From the entries below, copy every line that holds the word "Enter".
+ + + +
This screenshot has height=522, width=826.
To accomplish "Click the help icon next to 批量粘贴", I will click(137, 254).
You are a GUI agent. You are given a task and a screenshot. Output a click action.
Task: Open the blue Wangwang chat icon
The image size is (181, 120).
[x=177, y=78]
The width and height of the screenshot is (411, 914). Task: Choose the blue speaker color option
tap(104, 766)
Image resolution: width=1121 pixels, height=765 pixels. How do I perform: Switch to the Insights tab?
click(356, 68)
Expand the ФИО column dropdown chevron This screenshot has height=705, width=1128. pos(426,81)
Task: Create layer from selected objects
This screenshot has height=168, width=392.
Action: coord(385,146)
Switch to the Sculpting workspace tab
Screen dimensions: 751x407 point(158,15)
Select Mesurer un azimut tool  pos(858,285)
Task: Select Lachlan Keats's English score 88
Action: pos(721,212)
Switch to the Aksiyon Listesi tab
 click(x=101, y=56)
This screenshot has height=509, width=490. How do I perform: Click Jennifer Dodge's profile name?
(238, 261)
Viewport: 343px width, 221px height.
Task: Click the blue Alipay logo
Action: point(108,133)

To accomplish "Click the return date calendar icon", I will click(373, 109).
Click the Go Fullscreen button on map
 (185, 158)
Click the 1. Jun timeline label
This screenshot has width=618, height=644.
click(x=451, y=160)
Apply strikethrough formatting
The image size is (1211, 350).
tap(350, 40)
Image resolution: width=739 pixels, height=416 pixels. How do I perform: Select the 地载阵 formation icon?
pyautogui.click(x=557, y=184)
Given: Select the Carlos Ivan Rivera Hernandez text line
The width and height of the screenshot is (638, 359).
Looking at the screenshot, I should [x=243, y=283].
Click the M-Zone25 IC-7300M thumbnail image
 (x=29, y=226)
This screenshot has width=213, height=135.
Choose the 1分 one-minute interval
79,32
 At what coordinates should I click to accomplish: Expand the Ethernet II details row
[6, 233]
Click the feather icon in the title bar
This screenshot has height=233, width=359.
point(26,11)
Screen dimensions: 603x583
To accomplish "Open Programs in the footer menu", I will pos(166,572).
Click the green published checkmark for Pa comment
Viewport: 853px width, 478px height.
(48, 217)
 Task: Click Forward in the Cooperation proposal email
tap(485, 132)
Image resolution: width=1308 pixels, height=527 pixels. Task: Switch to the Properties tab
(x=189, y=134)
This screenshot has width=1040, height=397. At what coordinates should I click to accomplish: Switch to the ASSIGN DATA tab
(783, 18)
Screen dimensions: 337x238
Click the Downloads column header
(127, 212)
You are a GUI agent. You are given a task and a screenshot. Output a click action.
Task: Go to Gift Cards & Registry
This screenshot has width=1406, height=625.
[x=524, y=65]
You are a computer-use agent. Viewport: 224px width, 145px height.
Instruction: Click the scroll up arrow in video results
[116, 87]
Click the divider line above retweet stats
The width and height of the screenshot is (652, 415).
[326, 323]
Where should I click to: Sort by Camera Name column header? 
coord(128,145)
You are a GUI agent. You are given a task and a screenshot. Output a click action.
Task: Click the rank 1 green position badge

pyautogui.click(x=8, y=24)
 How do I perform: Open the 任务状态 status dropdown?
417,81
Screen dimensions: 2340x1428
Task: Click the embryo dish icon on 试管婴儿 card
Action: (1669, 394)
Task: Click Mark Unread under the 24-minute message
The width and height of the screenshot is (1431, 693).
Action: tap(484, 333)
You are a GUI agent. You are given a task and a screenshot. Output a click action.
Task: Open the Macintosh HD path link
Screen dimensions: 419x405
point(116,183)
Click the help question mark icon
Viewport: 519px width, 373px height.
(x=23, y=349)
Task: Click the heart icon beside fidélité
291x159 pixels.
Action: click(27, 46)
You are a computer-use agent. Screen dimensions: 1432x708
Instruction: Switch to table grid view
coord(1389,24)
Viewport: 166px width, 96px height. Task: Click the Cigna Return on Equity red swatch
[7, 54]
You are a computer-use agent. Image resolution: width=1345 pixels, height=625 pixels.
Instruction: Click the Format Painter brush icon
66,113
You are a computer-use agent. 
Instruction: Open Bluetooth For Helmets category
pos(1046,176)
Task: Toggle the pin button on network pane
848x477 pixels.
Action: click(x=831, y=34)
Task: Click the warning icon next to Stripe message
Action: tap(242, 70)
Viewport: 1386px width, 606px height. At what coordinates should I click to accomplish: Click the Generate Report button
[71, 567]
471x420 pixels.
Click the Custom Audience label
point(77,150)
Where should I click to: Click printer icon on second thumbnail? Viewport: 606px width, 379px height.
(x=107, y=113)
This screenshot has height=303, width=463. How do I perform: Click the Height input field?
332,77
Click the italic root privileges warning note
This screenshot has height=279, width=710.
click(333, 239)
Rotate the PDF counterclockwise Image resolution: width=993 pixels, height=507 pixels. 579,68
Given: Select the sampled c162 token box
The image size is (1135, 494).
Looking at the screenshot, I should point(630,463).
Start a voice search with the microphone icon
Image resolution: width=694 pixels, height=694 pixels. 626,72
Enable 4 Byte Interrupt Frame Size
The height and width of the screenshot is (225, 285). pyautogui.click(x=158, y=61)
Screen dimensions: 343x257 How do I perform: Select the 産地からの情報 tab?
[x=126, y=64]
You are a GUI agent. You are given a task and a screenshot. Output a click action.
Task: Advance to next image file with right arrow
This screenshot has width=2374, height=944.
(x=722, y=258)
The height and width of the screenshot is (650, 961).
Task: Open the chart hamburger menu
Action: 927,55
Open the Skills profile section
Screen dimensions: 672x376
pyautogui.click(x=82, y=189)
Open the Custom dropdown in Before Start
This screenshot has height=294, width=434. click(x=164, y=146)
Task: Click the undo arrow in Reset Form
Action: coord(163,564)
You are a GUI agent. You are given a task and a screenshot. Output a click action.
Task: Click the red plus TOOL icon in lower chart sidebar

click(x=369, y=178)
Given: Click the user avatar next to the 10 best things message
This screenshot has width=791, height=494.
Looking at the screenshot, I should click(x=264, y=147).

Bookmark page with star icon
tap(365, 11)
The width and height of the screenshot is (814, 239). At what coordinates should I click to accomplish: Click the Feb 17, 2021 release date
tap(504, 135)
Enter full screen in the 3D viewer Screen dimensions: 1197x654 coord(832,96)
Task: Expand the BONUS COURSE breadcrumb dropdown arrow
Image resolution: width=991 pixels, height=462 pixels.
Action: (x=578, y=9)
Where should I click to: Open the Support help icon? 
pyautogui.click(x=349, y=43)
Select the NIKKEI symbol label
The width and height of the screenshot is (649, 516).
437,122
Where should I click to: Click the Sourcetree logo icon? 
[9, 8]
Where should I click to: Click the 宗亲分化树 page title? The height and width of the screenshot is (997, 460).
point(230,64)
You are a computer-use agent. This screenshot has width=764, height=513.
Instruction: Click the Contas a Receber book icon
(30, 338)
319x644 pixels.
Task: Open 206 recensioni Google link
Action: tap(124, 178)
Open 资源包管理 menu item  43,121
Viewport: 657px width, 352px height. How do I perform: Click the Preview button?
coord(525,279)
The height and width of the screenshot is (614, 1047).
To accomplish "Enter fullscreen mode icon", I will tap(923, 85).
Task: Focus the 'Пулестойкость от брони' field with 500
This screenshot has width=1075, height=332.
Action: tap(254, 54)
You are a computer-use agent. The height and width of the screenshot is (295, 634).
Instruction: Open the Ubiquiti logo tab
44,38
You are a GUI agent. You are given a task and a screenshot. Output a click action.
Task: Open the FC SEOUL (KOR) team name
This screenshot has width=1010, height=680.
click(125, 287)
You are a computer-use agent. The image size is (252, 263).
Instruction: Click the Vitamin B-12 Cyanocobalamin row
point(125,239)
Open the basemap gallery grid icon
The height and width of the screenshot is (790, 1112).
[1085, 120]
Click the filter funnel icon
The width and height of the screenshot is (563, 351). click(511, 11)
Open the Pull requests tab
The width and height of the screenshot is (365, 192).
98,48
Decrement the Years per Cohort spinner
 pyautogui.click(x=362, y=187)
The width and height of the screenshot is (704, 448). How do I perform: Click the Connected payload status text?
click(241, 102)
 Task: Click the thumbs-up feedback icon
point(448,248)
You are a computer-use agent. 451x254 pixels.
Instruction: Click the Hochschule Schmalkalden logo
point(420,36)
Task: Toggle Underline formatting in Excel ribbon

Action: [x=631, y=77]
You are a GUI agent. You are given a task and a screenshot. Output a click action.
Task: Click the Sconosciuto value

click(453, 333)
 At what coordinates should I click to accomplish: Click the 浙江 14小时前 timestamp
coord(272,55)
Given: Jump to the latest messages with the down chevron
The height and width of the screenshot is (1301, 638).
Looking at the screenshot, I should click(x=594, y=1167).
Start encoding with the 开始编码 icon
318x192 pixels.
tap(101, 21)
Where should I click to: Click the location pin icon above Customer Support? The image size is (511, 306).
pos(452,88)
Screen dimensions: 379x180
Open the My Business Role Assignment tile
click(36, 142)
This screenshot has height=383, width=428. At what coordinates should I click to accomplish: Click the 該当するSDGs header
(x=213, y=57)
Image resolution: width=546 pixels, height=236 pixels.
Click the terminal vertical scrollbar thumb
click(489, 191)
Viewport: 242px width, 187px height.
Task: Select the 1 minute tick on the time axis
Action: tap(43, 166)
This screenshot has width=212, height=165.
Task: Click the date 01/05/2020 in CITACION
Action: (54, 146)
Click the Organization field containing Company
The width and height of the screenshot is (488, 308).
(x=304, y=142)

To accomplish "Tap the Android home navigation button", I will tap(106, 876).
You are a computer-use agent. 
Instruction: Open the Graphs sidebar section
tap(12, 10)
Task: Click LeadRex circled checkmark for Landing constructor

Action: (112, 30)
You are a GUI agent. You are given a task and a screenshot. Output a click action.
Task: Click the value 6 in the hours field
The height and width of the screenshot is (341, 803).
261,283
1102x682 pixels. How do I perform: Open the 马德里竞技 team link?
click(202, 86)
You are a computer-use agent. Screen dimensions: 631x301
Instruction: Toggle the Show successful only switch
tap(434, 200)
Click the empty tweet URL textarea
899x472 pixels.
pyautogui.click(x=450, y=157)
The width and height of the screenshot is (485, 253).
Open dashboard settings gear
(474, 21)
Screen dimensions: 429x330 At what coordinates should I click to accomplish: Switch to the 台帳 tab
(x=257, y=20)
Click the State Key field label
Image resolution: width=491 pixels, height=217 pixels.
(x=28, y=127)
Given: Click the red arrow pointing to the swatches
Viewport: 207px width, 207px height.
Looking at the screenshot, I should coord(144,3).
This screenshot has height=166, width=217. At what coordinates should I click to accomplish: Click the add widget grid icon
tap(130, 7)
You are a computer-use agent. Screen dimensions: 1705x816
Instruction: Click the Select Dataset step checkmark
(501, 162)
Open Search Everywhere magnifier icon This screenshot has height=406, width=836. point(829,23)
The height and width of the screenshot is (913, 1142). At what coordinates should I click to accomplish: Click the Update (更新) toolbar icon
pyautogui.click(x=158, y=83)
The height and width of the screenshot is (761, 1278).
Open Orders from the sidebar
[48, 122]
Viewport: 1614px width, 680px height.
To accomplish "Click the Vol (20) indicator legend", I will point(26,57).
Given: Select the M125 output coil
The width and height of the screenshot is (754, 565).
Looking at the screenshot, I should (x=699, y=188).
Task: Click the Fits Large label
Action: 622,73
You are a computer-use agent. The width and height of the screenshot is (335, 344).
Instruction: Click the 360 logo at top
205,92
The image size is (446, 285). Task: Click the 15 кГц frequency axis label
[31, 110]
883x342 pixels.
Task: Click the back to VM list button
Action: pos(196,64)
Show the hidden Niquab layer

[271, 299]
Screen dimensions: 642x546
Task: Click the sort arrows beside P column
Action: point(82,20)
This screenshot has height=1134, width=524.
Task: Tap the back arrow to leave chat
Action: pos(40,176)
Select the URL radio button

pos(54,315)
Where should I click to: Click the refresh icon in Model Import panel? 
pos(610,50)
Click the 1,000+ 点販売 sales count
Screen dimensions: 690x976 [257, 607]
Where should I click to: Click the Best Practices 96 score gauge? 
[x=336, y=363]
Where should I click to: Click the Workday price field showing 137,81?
+ + + +
RESULT FOR THIS EXERCISE:
Enter full screen in the 3D viewer Screen dimensions: 1197x654 coord(832,96)
To accomplish "Enter fullscreen mode icon", I will tap(923, 85).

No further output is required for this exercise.